_WHAT IS NEEDED_: Set down all of the data that follows word for word, without the images.

** INPUT FOR THIS TASK follows **

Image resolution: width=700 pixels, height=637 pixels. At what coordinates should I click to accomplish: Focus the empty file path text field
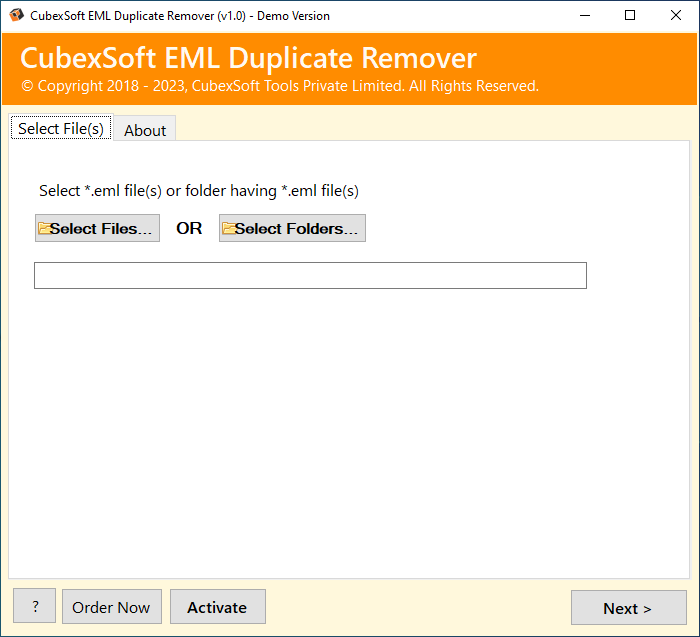pos(310,275)
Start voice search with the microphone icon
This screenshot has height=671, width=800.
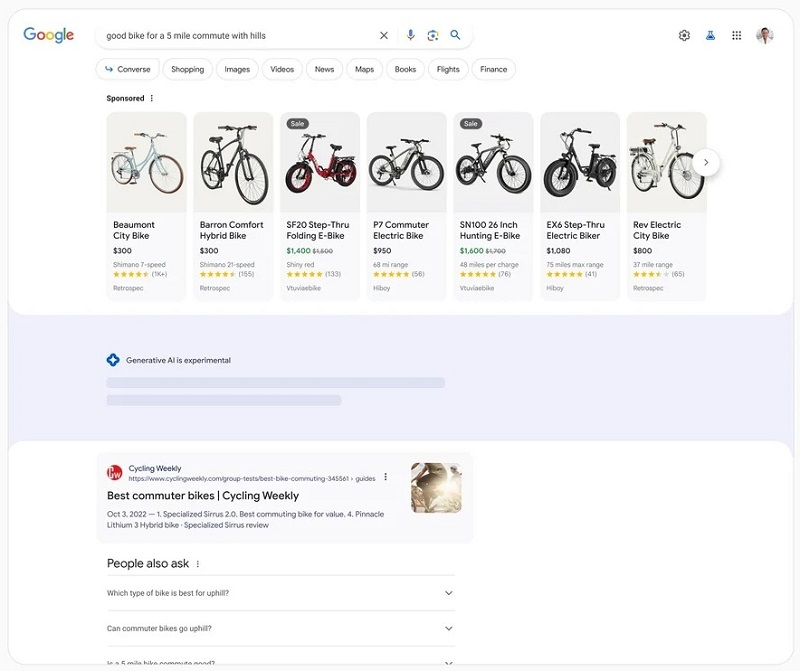(x=410, y=35)
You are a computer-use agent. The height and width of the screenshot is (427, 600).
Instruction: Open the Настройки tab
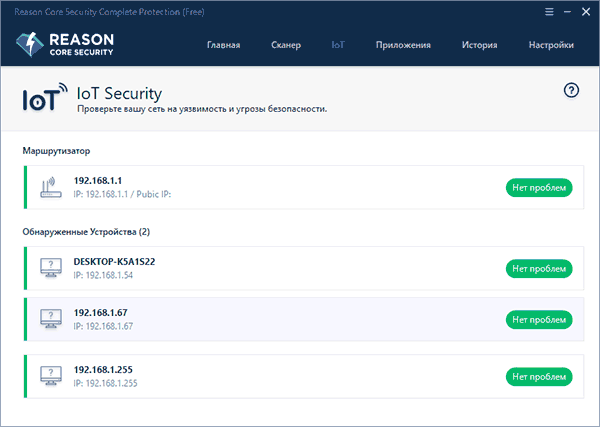pos(551,45)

** End of INPUT FOR THIS TASK **

_TASK RESULT_:
Image resolution: width=700 pixels, height=637 pixels. At what coordinates should I click to accomplish: Focus the empty file path text field
pos(310,275)
Start voice search with the microphone icon
This screenshot has height=671, width=800.
(x=410, y=35)
You are a computer-use agent. The height and width of the screenshot is (427, 600).
Instruction: Open the Настройки tab
pos(551,45)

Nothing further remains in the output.